## STUDY TEXT
※

Right Doug! But you were too nice on Easley. The Gov is lying though his Nifong front teeth and should have his Bar lawyer licence rejected for fibbing like Nifong. Wait a minute! The Bar would never do that! They only jump on a sure deal or thing when your friends leave you defensless and twisting in the wind.

If he is fibbing about Nifong, you better believe he is fibbing about his political connections with former Speaker Black and their little deals to get the lottary going. Knowing slick Easley, he will blame it on his staff now!

Doug, seriously, why does any convenient untruth Easley tells surprise you? You KNOW that lying is no big deal in North Carolina.

Ethics is for ordinary suckers like me . . . who foolishly labored under the false impression that statutes and codes actually meant something.

It's just another day in Raleigh.

Doug said:

It surprises me when it would be easier to tell the truth.

Easley's biggest failing, in my view, is lack of moral leadership. His greatest "accomplishment" has been introduction of a state gambling monopoly. He simply ignored the scandals of Jim Black and friends, some of which were associated with creating the lottery. And he would not speak out about Nifong at a time when it could have mattered.

※

## PROBLEM SET
[A] Answer these about the comments on Easley:
(i) What does the first comment say should happen to the Gov's Bar lawyer licence?
(ii) Which former Speaker is named as having political connections with Easley?
(iii) What does Doug call Easley's greatest "accomplishment"?
[B] Can you carry the comments on Easley further, starting after their last sentence?
Nothing here depends on the items.

[Stored items]
※

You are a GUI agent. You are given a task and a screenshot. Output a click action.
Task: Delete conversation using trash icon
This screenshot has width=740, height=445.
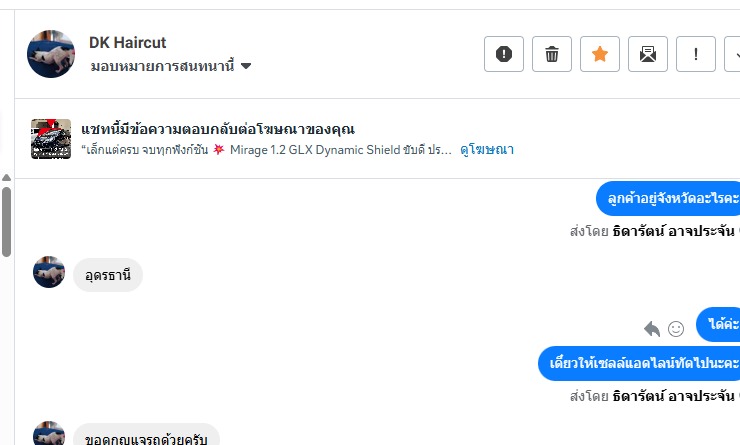552,54
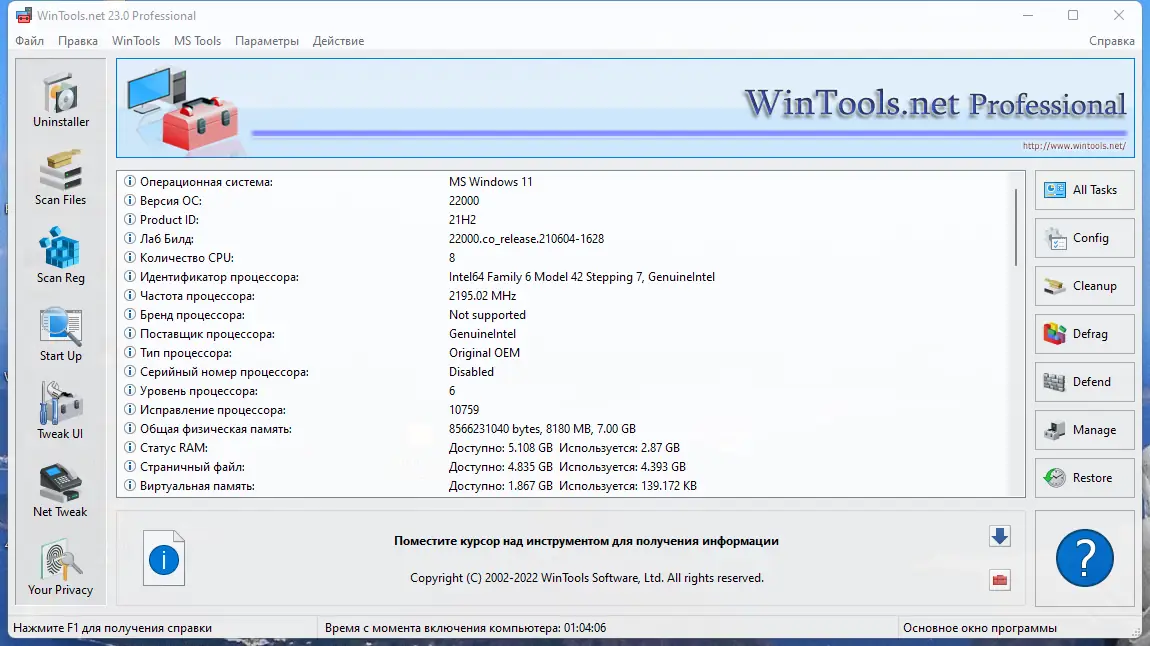Click the All Tasks button
Screen dimensions: 1150x646
1084,190
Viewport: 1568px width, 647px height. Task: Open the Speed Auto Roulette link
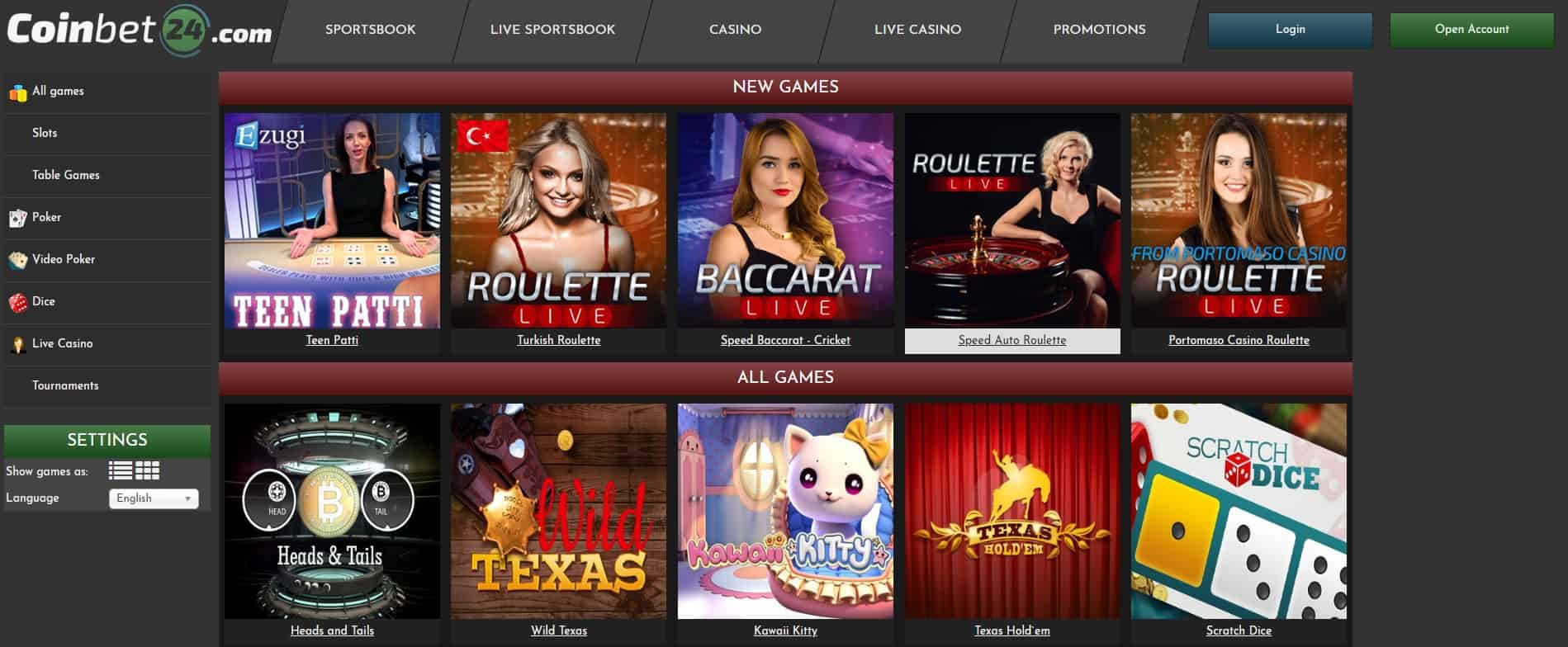1012,340
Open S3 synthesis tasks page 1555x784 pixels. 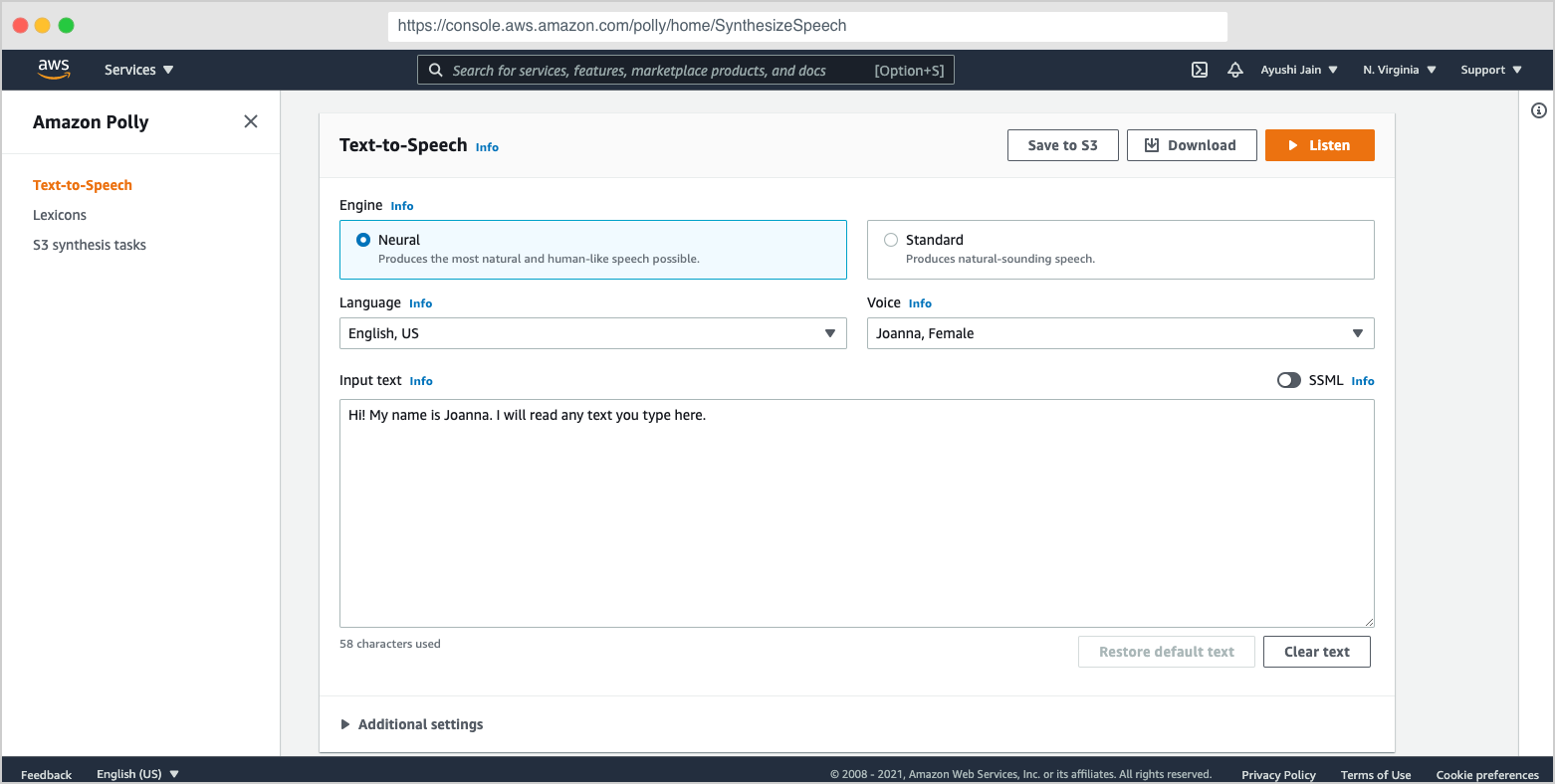90,245
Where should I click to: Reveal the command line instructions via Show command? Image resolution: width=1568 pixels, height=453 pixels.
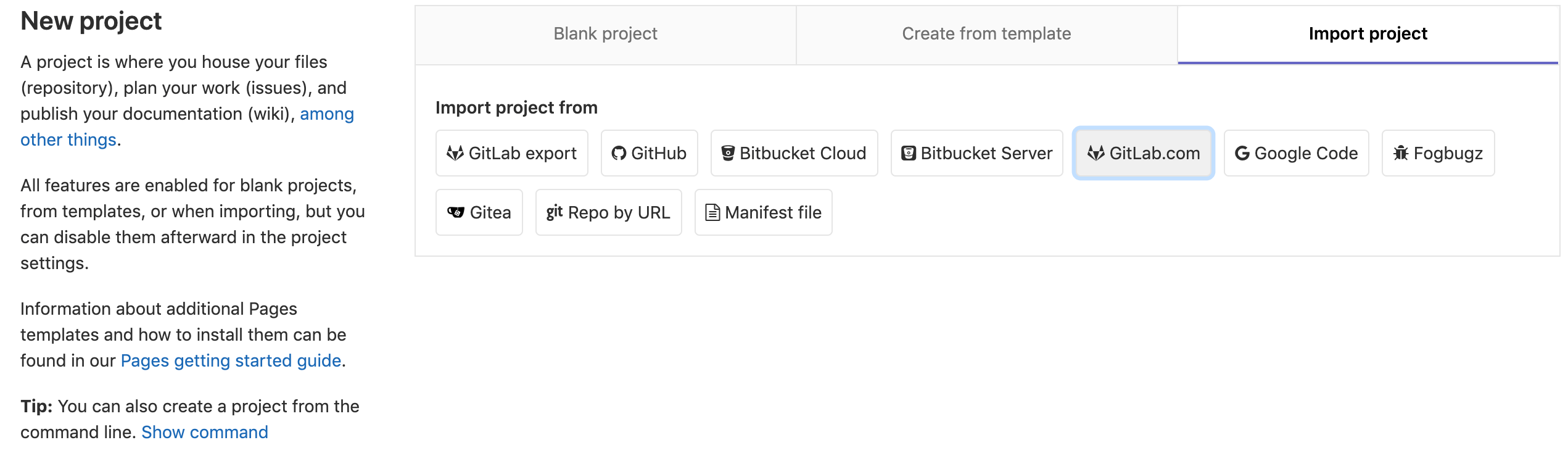[205, 432]
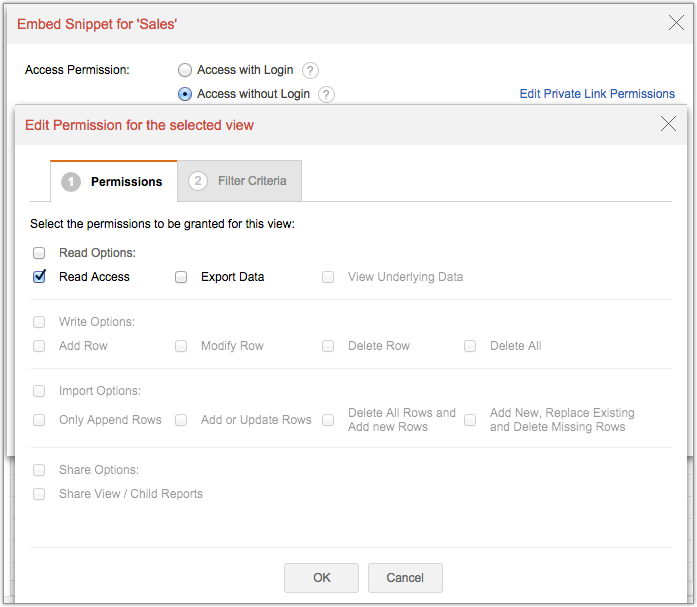
Task: Close the Embed Snippet dialog
Action: [676, 23]
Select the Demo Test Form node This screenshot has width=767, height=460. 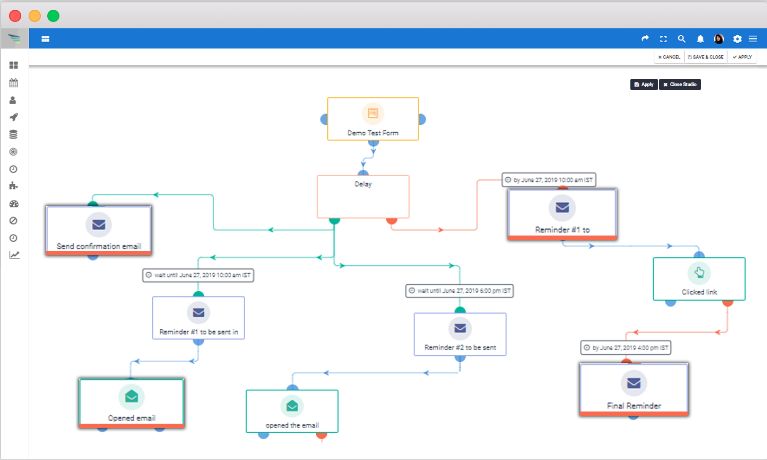tap(372, 119)
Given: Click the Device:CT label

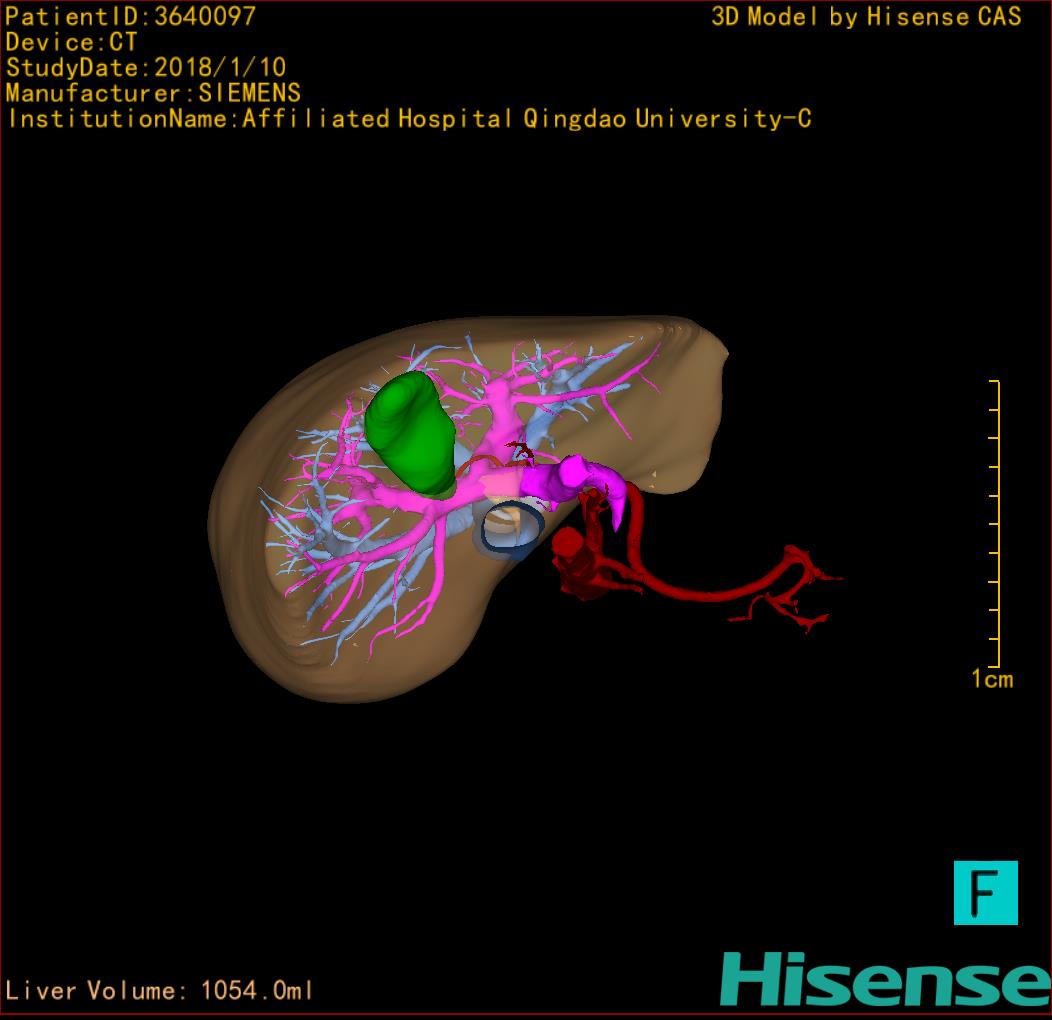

※

## REPLIES
[A]
(i) It should be rejected.
(ii) Former Speaker Black.
(iii) The introduction of a state gambling monopoly.

[B]
It is easier to tell the truth because the truth is easier to remember (as Fec pointed out on his blog a few posts ago). Nothing demonstrates that more than my own situation (which the N&R has chosen to blow off).

But telling the truth has gotten me no where, and the liars are the ones who've been rewarded.

So, while it may be easier to tell the truth, those of us who've done it in service to the state have paid a horrible price . . . and we are still looking for that moral leadership that (as you say) is so lacking in North Carolina.

The Governor knows about my situation. He's let me swing.

It's really a topic I hope to explore in more detail on my own blog (after I educate Ed Cone on military medicine), but Nifong's lame excuses remind me vividly of all the "I do not recall" responses in my own case. My memory was very good when I was asked a question. But everyone else appeared to have had a stroke.

"I do not recall" is usually (not always, but usually) the mark of a liar.